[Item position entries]
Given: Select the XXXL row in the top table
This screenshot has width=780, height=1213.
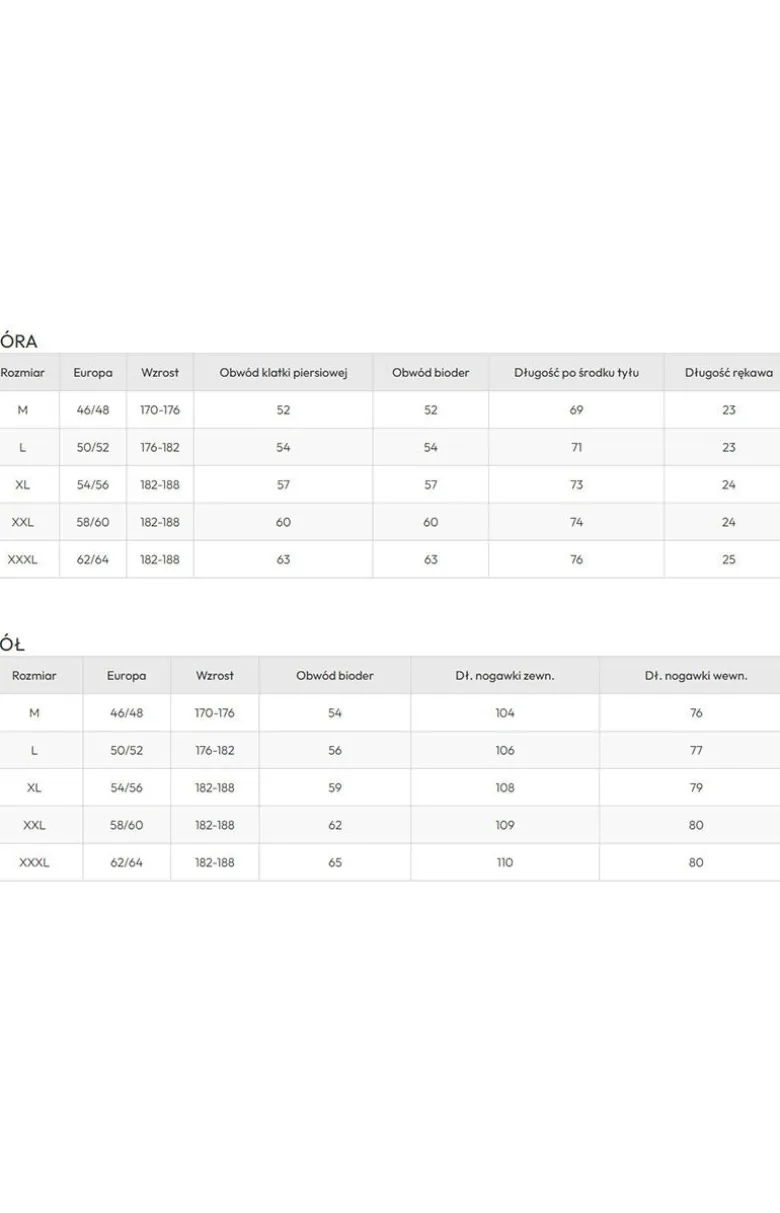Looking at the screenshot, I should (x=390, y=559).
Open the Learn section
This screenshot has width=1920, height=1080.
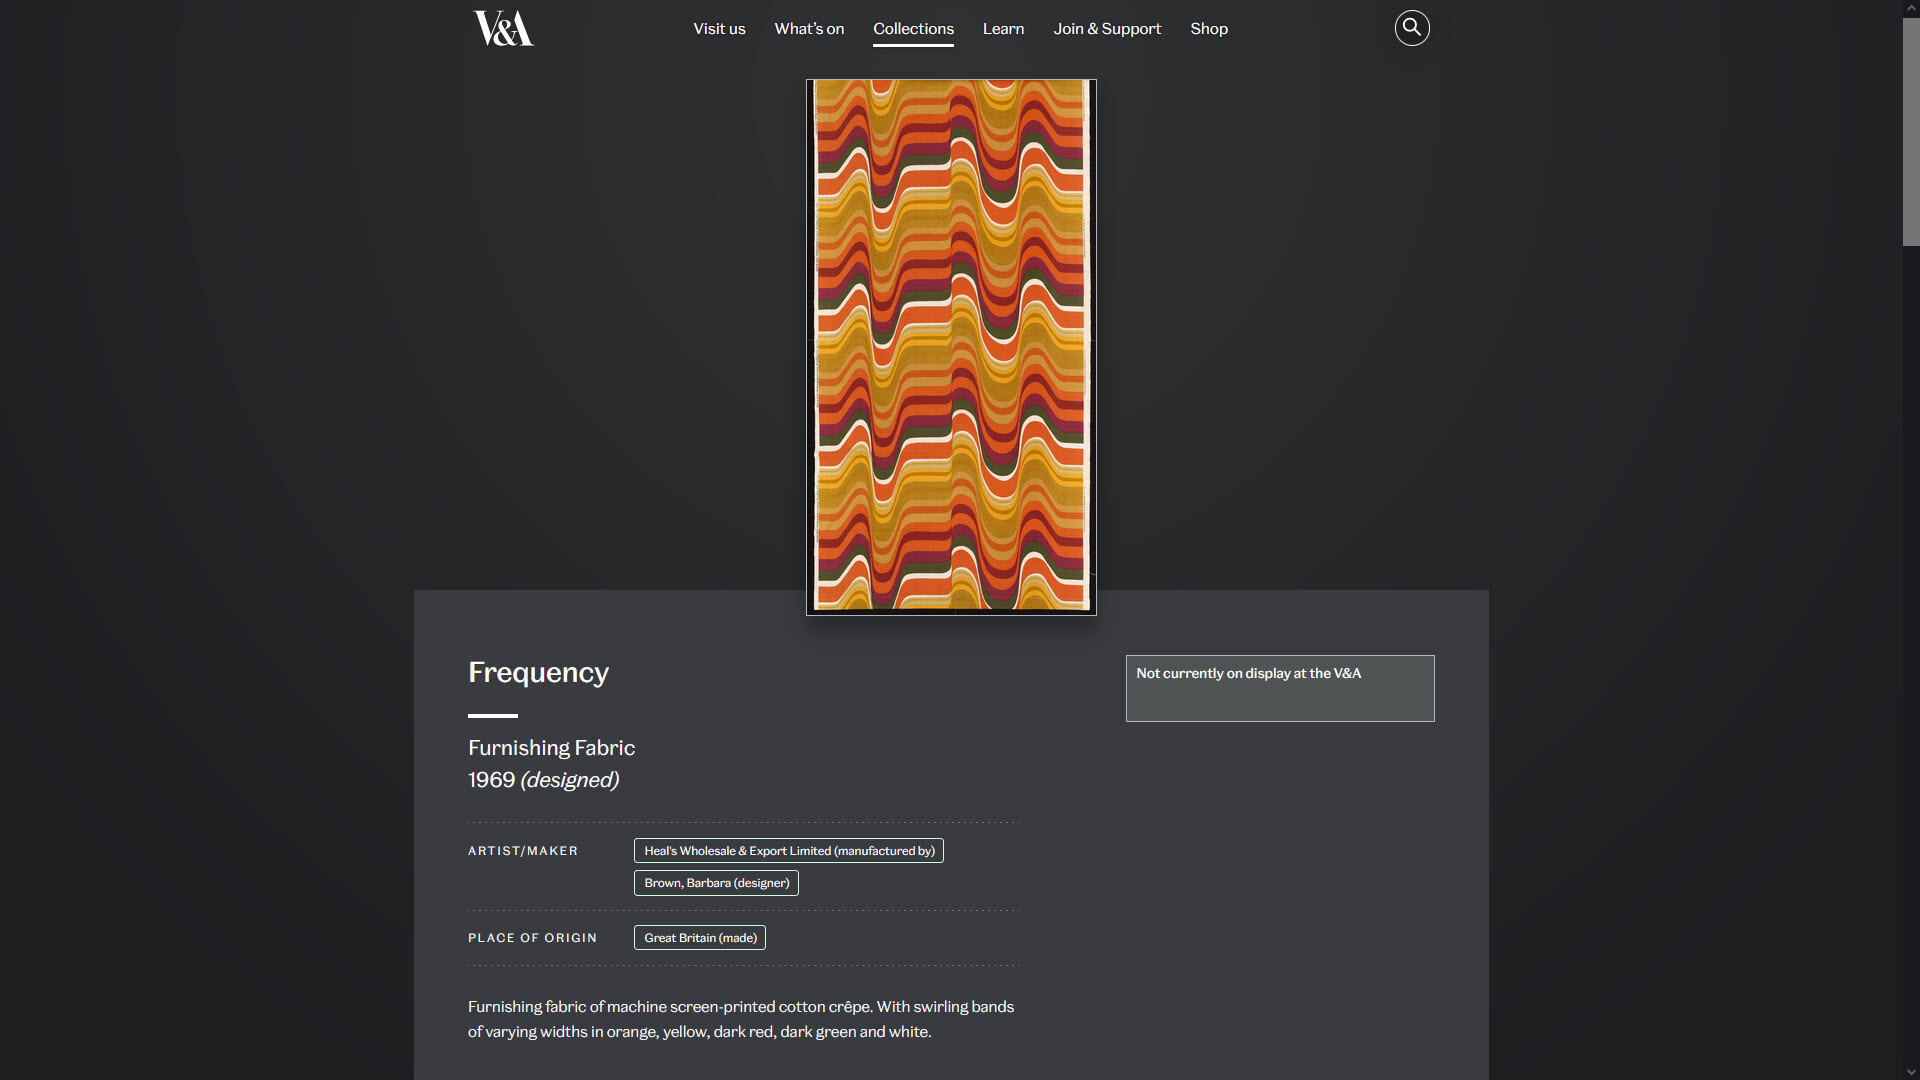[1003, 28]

TASK DESCRIPTION:
Copy every line of the records above word for word, but leave the pictures out.

FULL SOLUTION:
Given: Select the XXXL row in the top table
This screenshot has width=780, height=1213.
Looking at the screenshot, I should (x=390, y=559).
Open the Learn section
This screenshot has width=1920, height=1080.
[1003, 28]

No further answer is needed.